◆ WORK REQUEST
Quote the lines of the data below verbatim, beginning at the line that contains "Image resolution: width=1026" and ending at the last line, both included, and excluding pictures.

◆ DATASET RECORDS
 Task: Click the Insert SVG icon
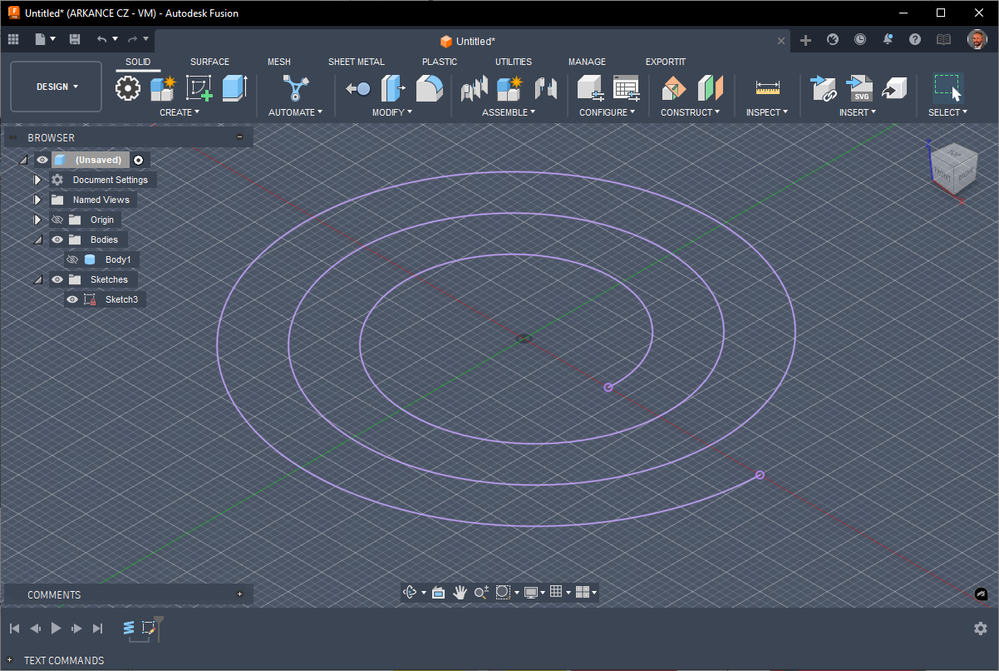(859, 88)
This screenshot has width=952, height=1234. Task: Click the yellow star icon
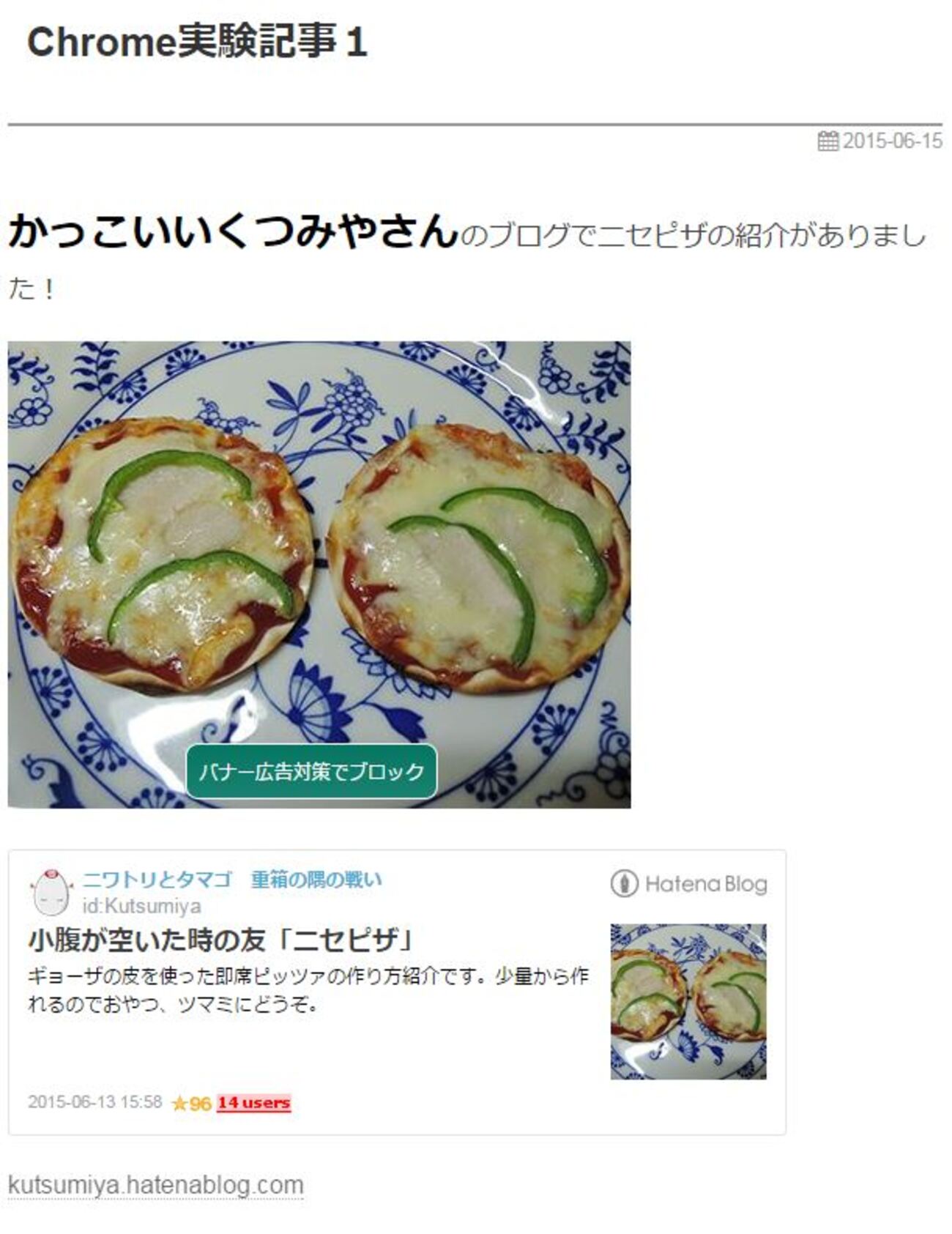coord(179,1104)
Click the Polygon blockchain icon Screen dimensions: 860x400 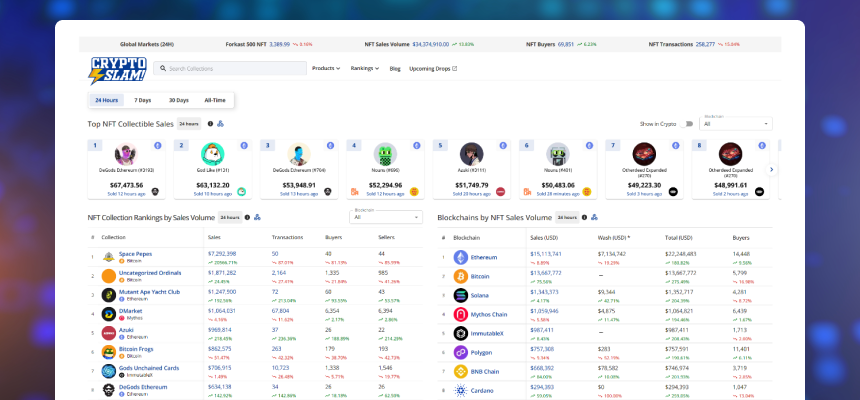[x=461, y=352]
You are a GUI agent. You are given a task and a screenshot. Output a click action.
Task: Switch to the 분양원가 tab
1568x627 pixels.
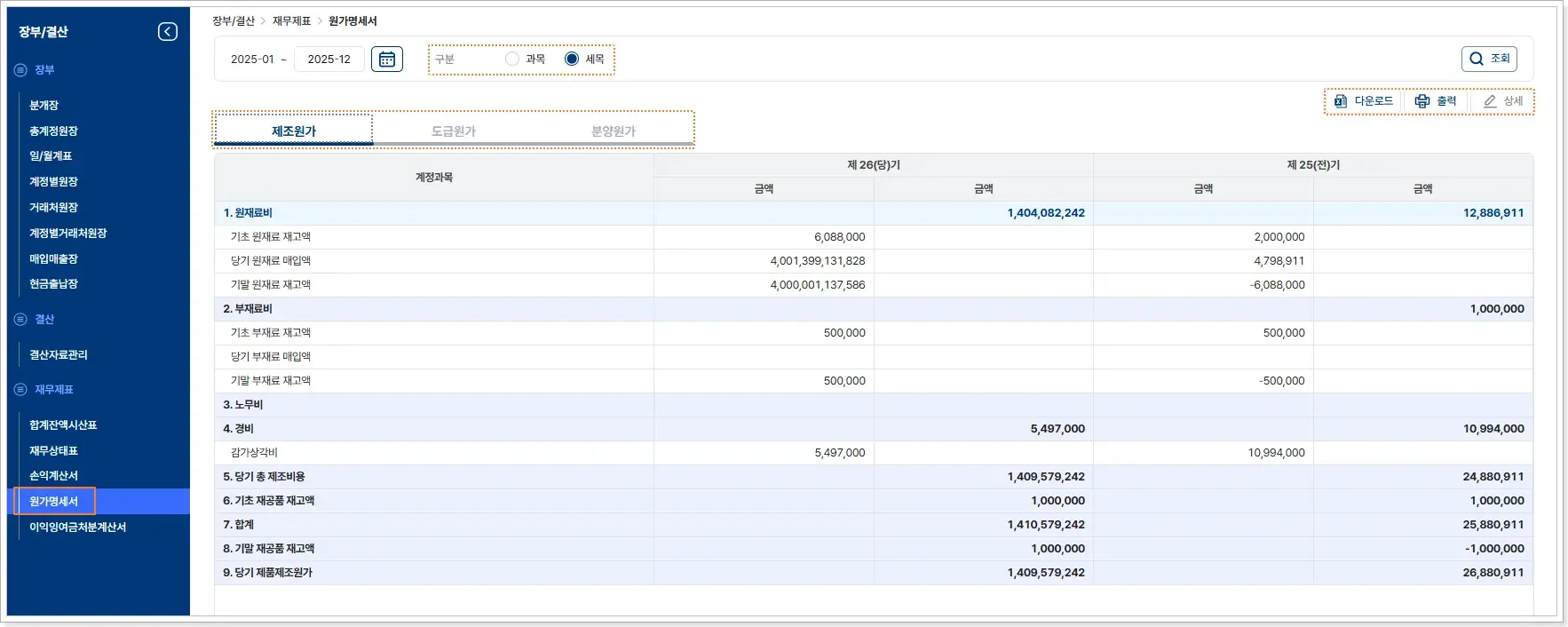(x=614, y=131)
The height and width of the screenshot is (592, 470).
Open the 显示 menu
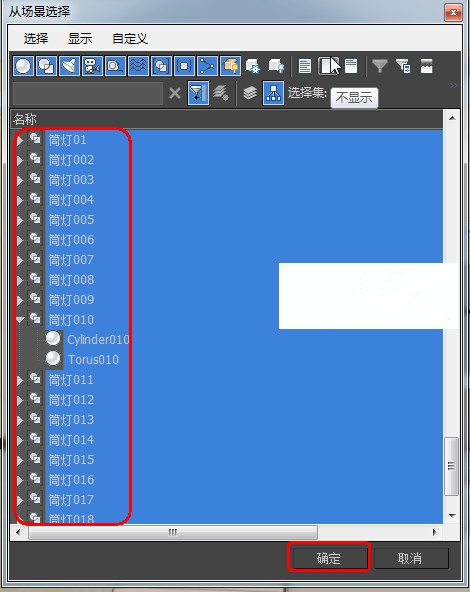80,38
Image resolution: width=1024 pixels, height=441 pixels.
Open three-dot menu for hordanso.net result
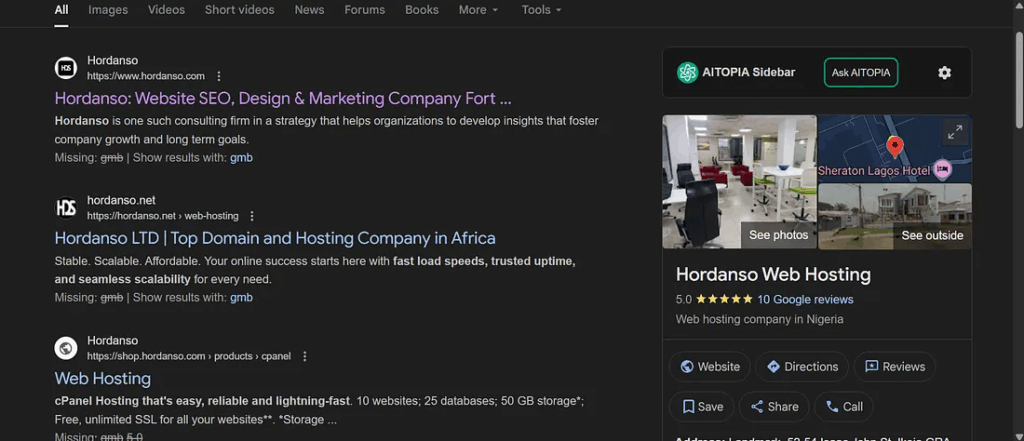point(252,216)
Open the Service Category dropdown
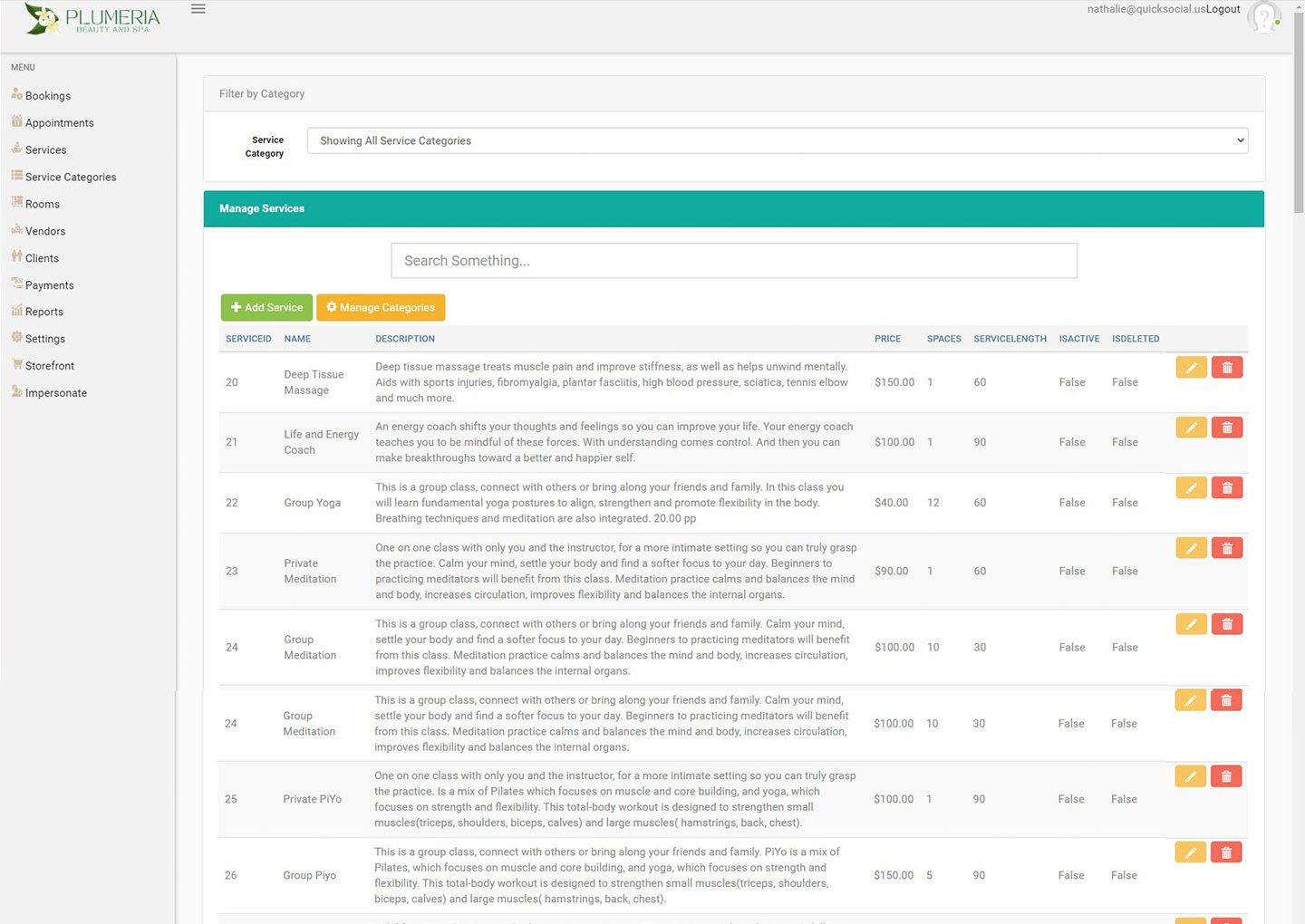 point(777,140)
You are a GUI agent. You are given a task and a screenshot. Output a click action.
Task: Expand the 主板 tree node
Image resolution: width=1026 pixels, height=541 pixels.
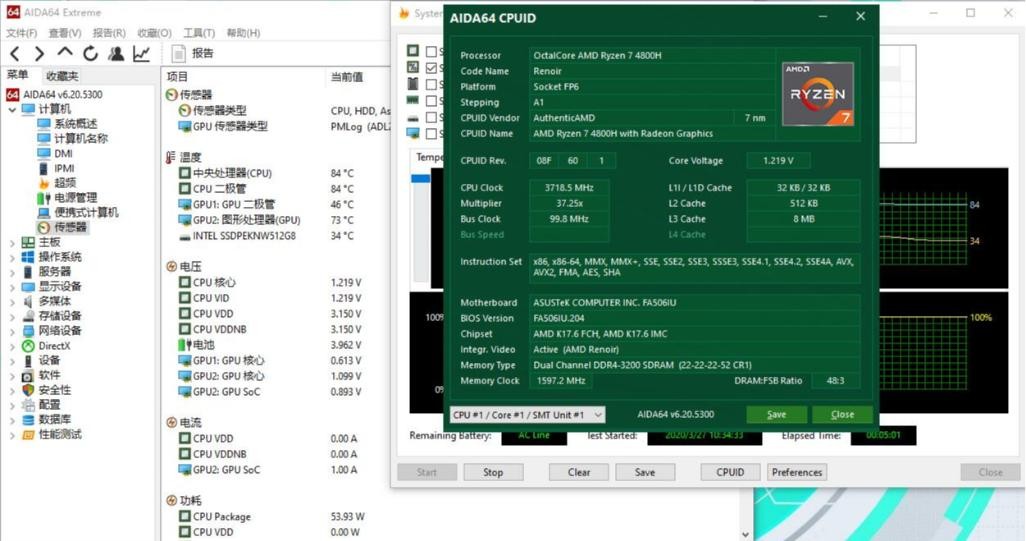click(x=12, y=243)
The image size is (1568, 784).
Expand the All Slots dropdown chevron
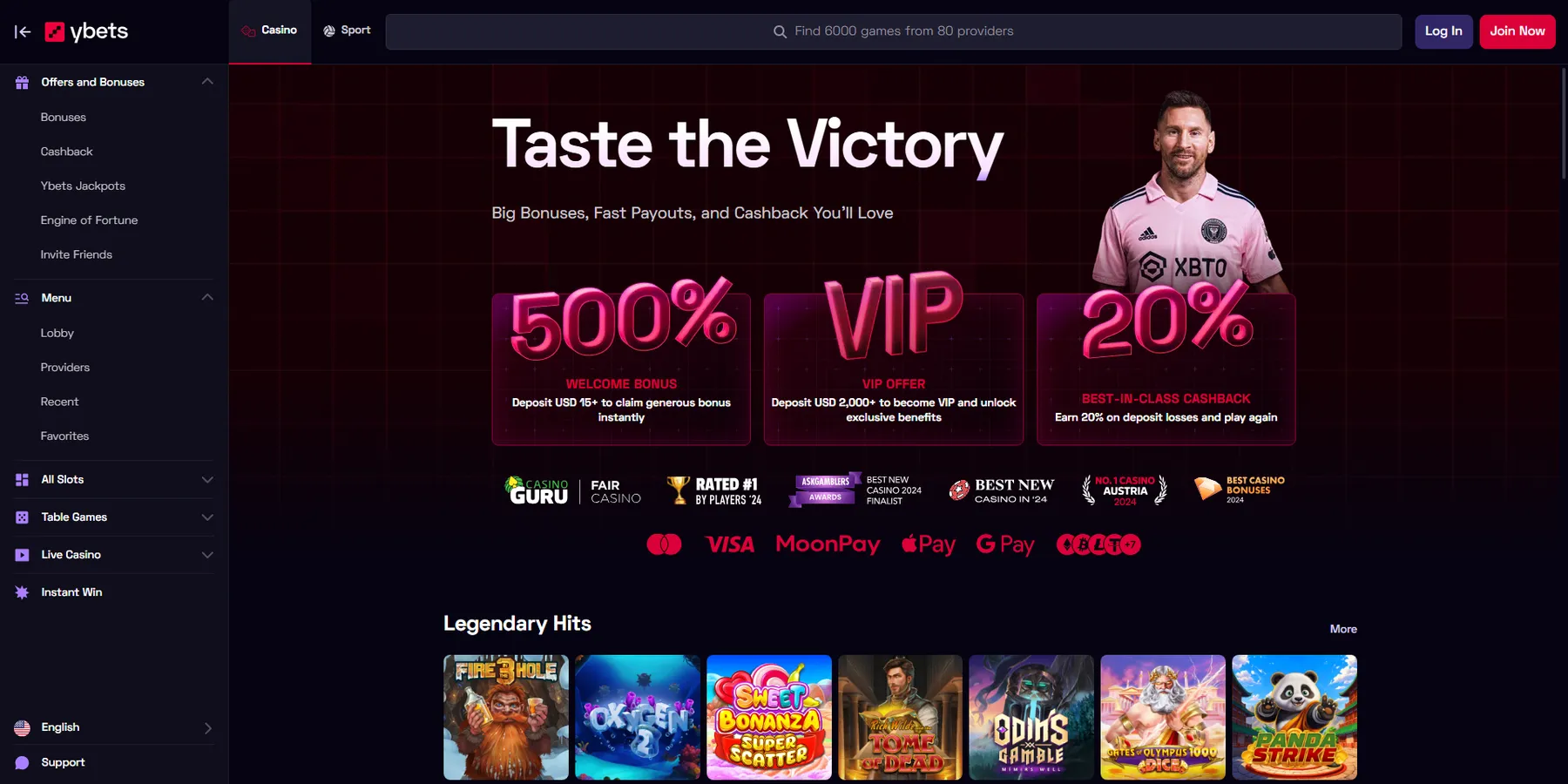[x=207, y=480]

◆ ANSWER TO THIS TASK
Image resolution: width=1026 pixels, height=541 pixels.
click(x=12, y=243)
The image size is (1568, 784).
Expand the All Slots dropdown chevron
[x=207, y=480]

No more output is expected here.